For some reason, I had to add display: inline-block; to the class for the image in order to get it to show up on the same line as the rest of the text:
Ryan, I don’t get why you’d set block to the image. Doesn’t block put it on a next line? I already have display: block on all my img elements defined at the top of my CSS anyway.
Take a look at the linked spec and experiment with the different values until you find something that works. Text-bottom should be optimal, but you can also set a % value to set it precisely, though I dont know how compatible that would be across browsers.

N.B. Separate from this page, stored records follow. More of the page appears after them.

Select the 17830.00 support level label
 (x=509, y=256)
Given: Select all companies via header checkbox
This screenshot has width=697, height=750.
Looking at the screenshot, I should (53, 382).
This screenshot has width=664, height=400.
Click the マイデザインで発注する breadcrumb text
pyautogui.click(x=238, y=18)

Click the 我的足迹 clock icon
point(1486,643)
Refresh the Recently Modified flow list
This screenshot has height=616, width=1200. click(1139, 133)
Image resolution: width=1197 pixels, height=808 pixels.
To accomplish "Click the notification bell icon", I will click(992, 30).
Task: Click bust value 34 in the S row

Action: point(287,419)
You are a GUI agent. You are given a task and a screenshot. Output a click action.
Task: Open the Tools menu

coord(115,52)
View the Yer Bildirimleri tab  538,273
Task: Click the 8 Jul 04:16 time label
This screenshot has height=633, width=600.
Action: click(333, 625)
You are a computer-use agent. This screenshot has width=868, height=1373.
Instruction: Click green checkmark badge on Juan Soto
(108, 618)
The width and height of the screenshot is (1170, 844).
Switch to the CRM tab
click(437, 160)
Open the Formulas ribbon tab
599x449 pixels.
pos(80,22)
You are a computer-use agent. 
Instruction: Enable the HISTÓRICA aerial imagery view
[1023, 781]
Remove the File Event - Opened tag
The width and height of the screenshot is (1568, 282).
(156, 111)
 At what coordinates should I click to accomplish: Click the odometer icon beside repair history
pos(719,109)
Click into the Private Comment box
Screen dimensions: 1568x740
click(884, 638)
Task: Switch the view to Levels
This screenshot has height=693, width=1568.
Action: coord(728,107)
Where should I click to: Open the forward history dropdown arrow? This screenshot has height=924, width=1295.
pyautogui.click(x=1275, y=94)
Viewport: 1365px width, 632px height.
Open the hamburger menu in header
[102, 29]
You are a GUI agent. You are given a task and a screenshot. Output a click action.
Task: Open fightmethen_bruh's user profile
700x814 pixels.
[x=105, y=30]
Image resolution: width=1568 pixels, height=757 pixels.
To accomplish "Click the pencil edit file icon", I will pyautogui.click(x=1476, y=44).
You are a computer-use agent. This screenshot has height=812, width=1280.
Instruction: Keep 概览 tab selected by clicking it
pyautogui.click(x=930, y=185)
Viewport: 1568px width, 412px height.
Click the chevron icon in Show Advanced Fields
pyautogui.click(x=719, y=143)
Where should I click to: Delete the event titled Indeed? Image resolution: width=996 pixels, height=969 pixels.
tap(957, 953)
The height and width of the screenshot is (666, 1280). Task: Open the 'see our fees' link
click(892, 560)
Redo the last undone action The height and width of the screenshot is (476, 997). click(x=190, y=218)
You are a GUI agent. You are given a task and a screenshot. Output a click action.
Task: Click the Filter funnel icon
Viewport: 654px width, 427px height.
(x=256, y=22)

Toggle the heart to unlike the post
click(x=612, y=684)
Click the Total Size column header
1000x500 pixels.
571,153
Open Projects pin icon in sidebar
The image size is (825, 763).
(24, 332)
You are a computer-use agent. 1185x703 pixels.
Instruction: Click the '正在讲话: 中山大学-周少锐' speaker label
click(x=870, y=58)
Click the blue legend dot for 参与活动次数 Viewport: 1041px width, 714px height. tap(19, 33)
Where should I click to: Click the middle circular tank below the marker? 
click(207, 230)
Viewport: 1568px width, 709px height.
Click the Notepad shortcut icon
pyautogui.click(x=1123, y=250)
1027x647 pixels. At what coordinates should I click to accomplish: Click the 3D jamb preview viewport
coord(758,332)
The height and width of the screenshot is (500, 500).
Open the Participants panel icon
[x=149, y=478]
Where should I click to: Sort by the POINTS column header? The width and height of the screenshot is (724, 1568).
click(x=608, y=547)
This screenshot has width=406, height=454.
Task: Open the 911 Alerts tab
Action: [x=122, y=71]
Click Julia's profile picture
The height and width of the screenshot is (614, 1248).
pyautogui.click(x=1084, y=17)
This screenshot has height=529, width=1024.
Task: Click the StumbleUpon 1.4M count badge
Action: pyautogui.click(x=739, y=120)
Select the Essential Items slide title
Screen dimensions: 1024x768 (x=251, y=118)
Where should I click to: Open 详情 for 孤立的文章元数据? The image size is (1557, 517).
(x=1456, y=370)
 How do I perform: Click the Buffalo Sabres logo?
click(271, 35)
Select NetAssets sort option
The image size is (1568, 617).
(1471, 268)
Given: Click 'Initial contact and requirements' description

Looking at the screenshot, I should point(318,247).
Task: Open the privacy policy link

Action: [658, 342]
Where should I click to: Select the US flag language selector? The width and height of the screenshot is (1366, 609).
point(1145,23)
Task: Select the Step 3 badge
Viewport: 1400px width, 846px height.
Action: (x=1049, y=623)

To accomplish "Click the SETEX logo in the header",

thanks. Will check that out. I did experiment but I don’t think my way is optimal. I’m always trying to figure out the shortest path and best standard but obviously that doesn’t come quick always as there are diff school of thoughts out there. I tend to take more time to question code, to ensure things are done right the first time for extensibility later. I’m not a guru at advanced CSS in regards to tableless but trying to become one with your help and of course coding and looking **** up. As a C# developer who cares about design patterns, etc. getting rid of tabled design is just natural to me because it makes sense from many perspectives (page weight, ability to accommodate flexible design for my collegue who is a grahic designer, etc.). Lots of developers like me though pansy out and stick to inflexible tabled layouts which I think is pathetic…when we’re in 2009! Time to embrace! I don’t see why developers view mark-up as a substandard to their actual OOP code. It all affects usability, extensibility, and efficiency. In face EVERYTHING you code does in every layer of an application. Sometimes mark-up 90% of the time actually gets tossed in the burner by good developers.